[Instructions for the task]
Whatever pictures the entries hold, omit them, and output exactly the lines from the one containing "The width and" through the final line.
*** Begin section ***
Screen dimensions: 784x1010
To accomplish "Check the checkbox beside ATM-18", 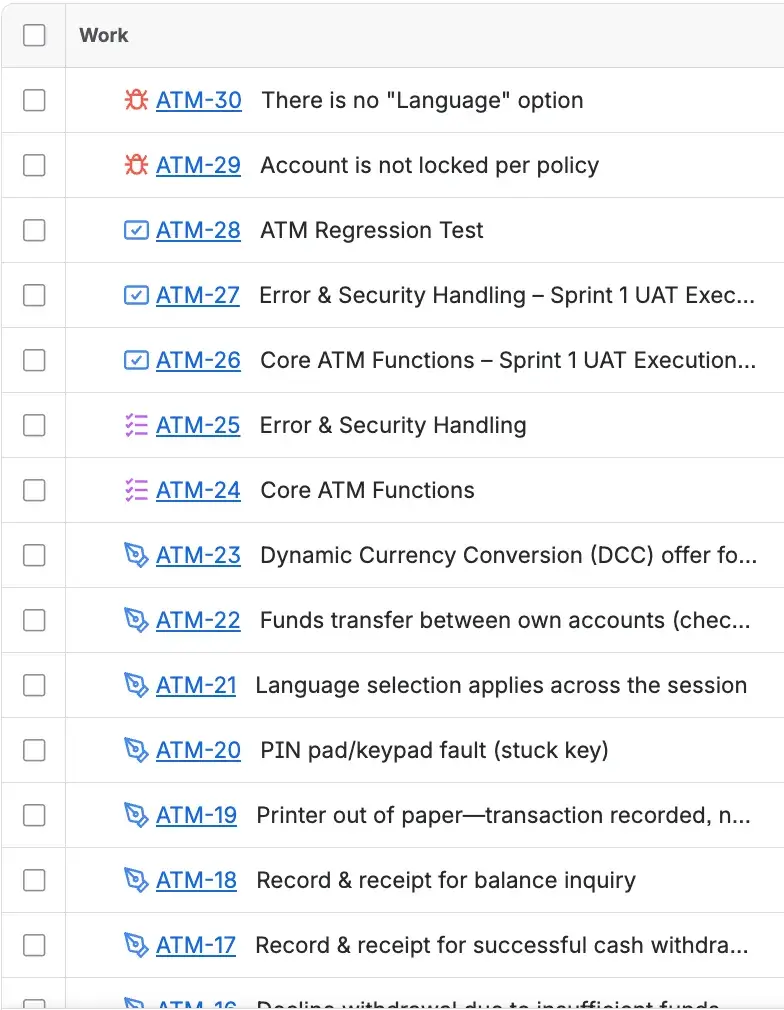I will click(x=35, y=880).
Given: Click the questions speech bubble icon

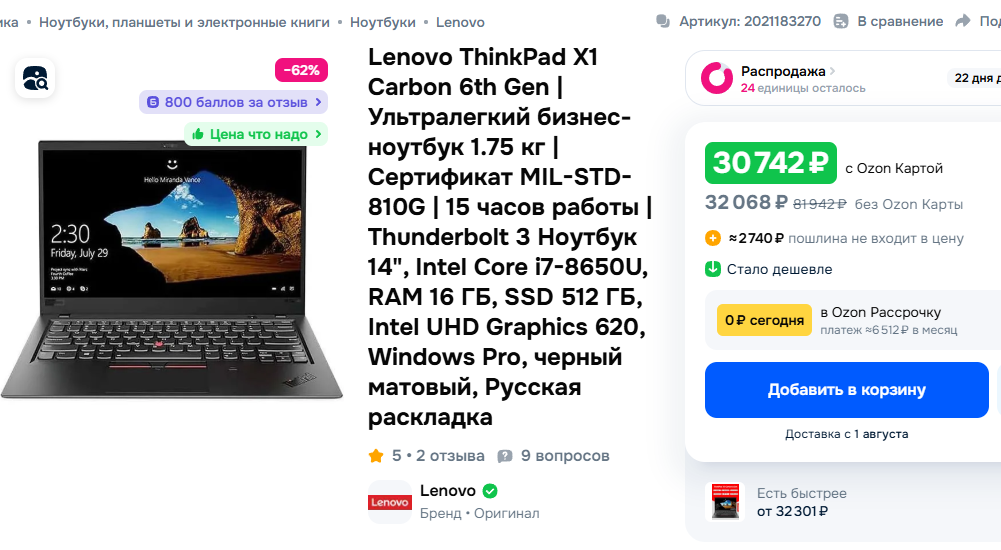Looking at the screenshot, I should coord(505,456).
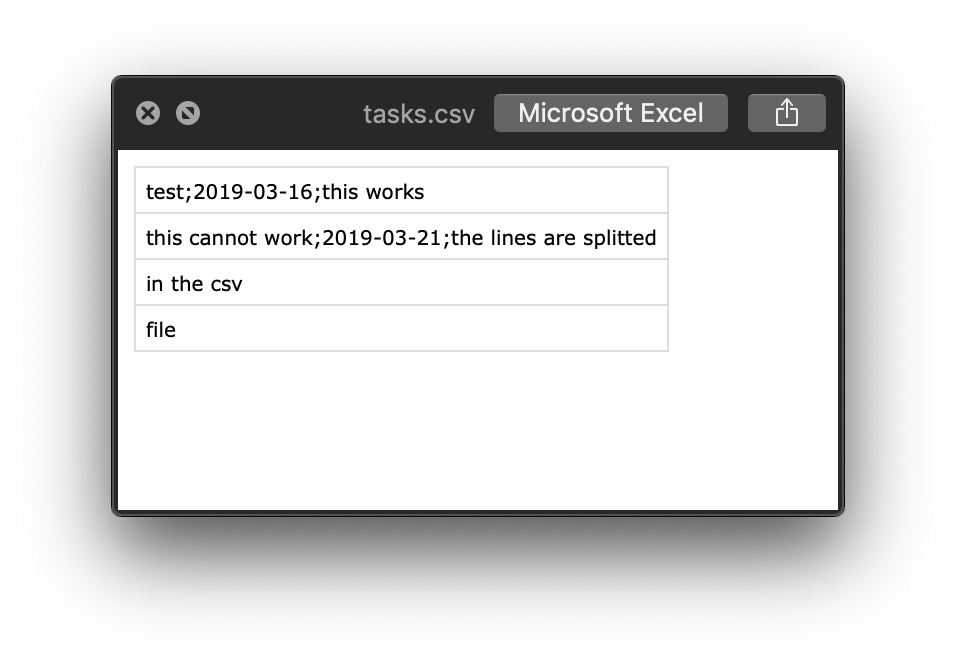Click the empty area below the table rows
The image size is (956, 664).
[x=470, y=430]
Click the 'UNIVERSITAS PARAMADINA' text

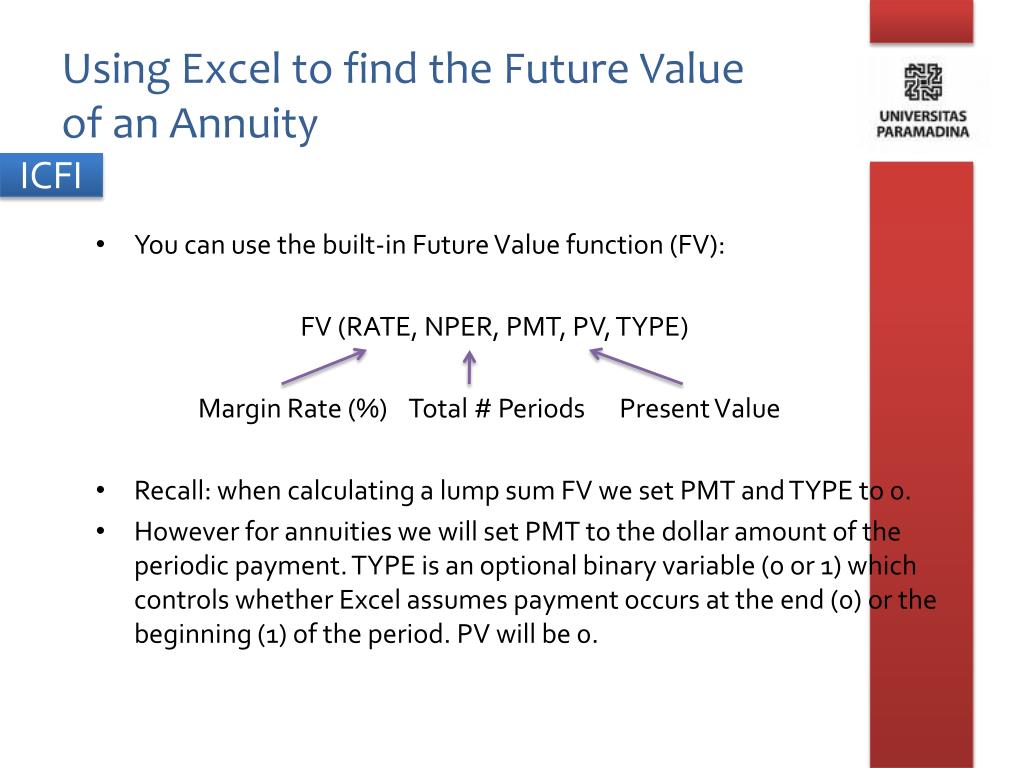coord(922,124)
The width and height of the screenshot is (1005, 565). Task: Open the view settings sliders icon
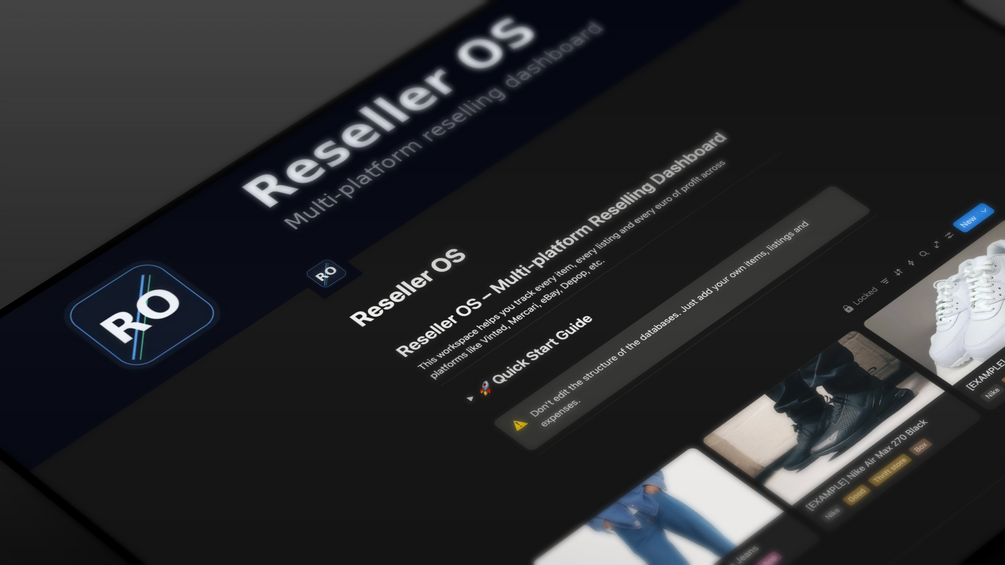(949, 235)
*** End section ***
[Solved problem]
The width and height of the screenshot is (1005, 565). Task: Open the view settings sliders icon
(949, 235)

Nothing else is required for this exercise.